The short answer is: it’s probably not possible right now, it might be in the future.

A novice in a field who has access to LLMs can sometimes accomplish things that would normally require expert knowledge. LLMs can provide the user with information they wouldn’t even know how to find and, when they’re putting this info into practice, help troubleshoot their actions.
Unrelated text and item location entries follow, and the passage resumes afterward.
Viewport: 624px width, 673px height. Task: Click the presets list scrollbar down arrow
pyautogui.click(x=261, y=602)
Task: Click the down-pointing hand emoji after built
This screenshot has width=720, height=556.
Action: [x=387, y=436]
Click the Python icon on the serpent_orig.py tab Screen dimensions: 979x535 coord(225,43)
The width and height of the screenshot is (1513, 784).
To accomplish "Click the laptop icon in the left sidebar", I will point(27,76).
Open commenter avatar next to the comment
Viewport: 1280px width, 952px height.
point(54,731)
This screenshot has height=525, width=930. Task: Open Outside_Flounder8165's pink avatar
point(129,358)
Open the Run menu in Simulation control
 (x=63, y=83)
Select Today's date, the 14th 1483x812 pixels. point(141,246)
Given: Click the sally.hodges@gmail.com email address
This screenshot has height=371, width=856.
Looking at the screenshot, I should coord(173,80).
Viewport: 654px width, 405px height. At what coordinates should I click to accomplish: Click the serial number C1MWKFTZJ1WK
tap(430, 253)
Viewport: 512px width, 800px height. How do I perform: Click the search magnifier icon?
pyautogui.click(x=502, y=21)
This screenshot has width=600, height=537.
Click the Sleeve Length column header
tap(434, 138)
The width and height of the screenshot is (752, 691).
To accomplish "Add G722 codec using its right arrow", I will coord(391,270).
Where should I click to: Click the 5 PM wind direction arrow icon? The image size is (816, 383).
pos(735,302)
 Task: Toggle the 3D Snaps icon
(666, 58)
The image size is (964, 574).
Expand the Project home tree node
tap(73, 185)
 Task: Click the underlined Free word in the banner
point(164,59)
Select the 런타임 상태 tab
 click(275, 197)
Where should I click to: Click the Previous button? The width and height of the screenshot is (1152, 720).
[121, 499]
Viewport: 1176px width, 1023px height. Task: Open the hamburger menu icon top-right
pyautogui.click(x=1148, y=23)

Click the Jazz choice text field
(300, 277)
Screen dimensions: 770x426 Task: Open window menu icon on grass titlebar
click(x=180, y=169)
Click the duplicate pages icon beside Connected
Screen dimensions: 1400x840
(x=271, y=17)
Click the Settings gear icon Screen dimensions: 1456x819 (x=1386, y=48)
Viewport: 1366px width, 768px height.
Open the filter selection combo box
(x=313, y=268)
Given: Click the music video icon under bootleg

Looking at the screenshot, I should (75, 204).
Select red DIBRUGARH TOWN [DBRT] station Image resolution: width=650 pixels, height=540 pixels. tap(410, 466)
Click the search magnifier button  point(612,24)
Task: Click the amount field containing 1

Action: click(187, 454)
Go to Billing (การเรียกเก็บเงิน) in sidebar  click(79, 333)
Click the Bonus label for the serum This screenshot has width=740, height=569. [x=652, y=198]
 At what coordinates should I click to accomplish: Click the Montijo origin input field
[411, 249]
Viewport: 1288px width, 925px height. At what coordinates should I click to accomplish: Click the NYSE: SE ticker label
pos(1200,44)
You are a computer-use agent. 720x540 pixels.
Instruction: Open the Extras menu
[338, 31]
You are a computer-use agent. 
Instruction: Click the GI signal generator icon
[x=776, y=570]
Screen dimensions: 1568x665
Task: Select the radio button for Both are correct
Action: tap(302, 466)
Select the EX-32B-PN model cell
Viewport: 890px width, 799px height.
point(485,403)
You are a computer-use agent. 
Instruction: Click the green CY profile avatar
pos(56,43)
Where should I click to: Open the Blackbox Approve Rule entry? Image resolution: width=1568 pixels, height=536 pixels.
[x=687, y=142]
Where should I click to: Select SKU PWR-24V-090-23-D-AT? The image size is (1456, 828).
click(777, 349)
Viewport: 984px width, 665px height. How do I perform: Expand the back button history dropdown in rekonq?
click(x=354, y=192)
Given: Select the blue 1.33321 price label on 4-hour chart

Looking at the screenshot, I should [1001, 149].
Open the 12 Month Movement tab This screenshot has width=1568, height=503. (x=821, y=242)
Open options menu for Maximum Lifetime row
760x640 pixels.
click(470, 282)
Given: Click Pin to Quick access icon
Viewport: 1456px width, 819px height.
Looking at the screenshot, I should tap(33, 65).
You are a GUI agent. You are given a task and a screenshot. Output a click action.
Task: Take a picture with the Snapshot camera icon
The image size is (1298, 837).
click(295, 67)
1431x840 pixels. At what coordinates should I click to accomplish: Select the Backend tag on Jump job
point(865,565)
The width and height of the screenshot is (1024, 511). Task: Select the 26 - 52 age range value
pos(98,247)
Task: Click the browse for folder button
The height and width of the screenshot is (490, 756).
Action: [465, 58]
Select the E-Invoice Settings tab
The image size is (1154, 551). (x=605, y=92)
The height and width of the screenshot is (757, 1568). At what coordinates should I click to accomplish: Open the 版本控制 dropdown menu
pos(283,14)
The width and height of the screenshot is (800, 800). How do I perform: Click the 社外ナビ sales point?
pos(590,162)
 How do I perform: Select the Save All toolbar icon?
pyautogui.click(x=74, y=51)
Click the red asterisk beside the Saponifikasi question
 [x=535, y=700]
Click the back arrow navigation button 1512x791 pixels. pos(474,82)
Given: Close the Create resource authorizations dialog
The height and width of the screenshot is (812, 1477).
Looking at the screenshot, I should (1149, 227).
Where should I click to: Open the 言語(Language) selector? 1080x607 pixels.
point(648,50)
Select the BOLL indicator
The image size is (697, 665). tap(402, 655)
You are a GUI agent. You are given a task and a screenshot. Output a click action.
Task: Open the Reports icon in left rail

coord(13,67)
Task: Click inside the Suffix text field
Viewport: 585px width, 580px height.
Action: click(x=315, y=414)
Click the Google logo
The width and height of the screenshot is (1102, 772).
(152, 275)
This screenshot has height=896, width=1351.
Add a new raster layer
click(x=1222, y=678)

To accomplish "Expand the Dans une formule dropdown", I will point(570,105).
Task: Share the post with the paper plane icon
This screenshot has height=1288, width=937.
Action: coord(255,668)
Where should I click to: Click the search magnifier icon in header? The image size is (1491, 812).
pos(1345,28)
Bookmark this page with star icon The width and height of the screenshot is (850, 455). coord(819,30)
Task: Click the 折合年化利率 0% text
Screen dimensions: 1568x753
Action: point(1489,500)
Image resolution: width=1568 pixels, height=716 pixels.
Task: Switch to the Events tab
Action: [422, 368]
This has led some people to worry that current or future LLMs might be instrumental in enabling a terrorist group or other small bad actor to cause large-scale harm using methods that would otherwise require deep expertise — in particular, biological weapons.1

Most frontier LLMs released by major labs have been trained to not answer questions that could help users cause harm. However, proprietary LLMs can be jailbroken, and open-weights LLMs can be fine-tuned to remove their restrictions.2 With that in mind, the key question becomes: how likely is it that a non-specialized actor with access to an unrestricted LLM would be able to build a biological weapon with a reasonable budget? Furthermore, how much does it help to have access to the LLM instead of just the internet?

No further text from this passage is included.